_What you will do_
Rewrite the listing below, swapping every "GUI agent" for "screen assistant" and leaving everything else unchanged.

_Input rows_
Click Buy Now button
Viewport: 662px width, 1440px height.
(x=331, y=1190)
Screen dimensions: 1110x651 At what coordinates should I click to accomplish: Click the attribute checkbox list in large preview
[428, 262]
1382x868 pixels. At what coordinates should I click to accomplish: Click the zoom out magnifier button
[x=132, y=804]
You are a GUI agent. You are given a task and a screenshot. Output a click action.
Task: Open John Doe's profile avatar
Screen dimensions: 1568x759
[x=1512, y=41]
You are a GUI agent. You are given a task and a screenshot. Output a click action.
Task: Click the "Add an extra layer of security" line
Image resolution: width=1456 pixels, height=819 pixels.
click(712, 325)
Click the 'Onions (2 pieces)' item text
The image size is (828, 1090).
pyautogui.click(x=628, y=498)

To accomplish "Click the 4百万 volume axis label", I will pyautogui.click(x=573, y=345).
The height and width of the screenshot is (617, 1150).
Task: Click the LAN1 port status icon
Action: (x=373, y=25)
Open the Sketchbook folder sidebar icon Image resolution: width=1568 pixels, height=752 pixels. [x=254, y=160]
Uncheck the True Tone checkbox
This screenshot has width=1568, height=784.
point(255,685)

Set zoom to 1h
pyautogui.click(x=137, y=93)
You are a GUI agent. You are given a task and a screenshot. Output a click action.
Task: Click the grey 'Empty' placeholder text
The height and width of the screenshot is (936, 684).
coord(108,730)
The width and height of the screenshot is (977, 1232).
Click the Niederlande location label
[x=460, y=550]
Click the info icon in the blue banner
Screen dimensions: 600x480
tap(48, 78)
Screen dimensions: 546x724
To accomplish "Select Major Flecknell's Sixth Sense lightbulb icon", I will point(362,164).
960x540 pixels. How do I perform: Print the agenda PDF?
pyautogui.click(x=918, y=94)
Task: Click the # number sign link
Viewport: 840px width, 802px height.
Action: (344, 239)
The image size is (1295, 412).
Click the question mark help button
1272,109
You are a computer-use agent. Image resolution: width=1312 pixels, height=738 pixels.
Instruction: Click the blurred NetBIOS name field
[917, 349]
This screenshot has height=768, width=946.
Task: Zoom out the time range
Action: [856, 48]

_Written solution_
Click Buy Now button
Viewport: 662px width, 1440px height.
(x=331, y=1190)
Screen dimensions: 1110x651 At what coordinates should I click to accomplish: Click the attribute checkbox list in large preview
[428, 262]
1382x868 pixels. At what coordinates should I click to accomplish: Click the zoom out magnifier button
[x=132, y=804]
You are a screen assistant. You are given a task and a screenshot. Output a click action.
Task: Open John Doe's profile avatar
Screen dimensions: 1568x759
[x=1512, y=41]
You are a screen assistant. You are given a task and a screenshot. Output a click action.
Task: Click the "Add an extra layer of security" line
Image resolution: width=1456 pixels, height=819 pixels.
click(712, 325)
Click the 'Onions (2 pieces)' item text
The image size is (828, 1090).
pyautogui.click(x=628, y=498)

To accomplish "Click the 4百万 volume axis label", I will pyautogui.click(x=573, y=345).
The height and width of the screenshot is (617, 1150).
Task: Click the LAN1 port status icon
Action: (x=373, y=25)
Open the Sketchbook folder sidebar icon Image resolution: width=1568 pixels, height=752 pixels. [x=254, y=160]
Uncheck the True Tone checkbox
This screenshot has width=1568, height=784.
point(255,685)

Set zoom to 1h
pyautogui.click(x=137, y=93)
You are a screen assistant. You are given a task and a screenshot. Output a click action.
Task: Click the grey 'Empty' placeholder text
The height and width of the screenshot is (936, 684).
coord(108,730)
The width and height of the screenshot is (977, 1232).
Click the Niederlande location label
[x=460, y=550]
Click the info icon in the blue banner
Screen dimensions: 600x480
tap(48, 78)
Screen dimensions: 546x724
To accomplish "Select Major Flecknell's Sixth Sense lightbulb icon", I will point(362,164).
960x540 pixels. How do I perform: Print the agenda PDF?
pyautogui.click(x=918, y=94)
Task: Click the # number sign link
Viewport: 840px width, 802px height.
Action: (344, 239)
The image size is (1295, 412).
Click the question mark help button
1272,109
You are a computer-use agent. Image resolution: width=1312 pixels, height=738 pixels.
Instruction: Click the blurred NetBIOS name field
[917, 349]
This screenshot has height=768, width=946.
Task: Zoom out the time range
Action: [856, 48]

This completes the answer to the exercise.